Des pertes importantes
Mais pour de nombreux autres prestataires techniques, « la transformation liée à la crise du covid sera plus sociale que numérique », avertit Fabrice Laborde en se basant sur le nombre de dépôts de bilan et de départs de personnels vers d’autres secteurs. À l’image des traiteurs de l’événementiel, qui n’ont pas la possibilité de digitaliser leur activité… Traiteurs de France, qui réunit les plus gros acteurs du secteur, a ainsi imaginé des solutions pour continuer malgré les contraintes sanitaires strictes : passe-plats, tapis roulants pour faire défiler les canapés devant les invités à distance du personnel… Ce réseau regroupant 37 PME réparties sur l’ensemble du territoire français a enregistré, à fin mai 2021, une perte de CA de plus de 216 millions d’euros depuis mars 2020, soit plus d’un an de CA perdu (87 % du chiffre d’affaires étant généré en B to B).
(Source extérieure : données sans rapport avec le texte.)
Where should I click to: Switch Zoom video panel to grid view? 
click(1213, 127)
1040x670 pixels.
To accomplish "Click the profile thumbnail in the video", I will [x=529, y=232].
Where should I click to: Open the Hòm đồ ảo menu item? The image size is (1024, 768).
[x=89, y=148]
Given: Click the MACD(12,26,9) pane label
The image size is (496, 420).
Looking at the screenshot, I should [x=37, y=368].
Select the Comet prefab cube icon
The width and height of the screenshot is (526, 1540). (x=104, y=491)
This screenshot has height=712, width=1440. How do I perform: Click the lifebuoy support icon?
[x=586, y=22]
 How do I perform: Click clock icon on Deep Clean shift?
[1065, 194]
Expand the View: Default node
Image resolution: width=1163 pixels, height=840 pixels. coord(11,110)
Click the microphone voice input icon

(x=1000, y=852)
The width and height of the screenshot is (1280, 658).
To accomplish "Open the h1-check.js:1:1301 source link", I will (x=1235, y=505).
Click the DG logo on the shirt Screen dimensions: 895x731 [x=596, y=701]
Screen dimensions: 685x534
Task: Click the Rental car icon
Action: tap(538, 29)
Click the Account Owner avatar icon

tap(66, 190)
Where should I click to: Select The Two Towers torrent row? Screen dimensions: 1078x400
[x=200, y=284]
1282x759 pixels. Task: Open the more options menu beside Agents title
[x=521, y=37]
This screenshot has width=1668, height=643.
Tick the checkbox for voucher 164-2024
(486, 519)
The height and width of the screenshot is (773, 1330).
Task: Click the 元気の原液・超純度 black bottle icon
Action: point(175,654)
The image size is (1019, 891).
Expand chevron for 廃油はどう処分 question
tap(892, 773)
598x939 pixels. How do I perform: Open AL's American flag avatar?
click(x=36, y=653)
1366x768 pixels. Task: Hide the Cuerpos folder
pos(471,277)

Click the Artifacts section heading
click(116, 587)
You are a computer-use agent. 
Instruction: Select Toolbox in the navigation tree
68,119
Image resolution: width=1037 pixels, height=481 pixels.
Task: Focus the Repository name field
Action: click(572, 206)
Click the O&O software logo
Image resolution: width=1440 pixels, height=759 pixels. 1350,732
Il reste que la crise peut aussi être une opportunité pour de nouveaux acteurs d’entrer sur ce marché de l’événement. À l’instar de ceux équipant les sites en caméras thermiques ou en dispositifs vidéo de comptage automatique facilitant le respect de la jauge maximale autorisée, et plus largement de toutes les prestations liées aux nouvelles contraintes sanitaires.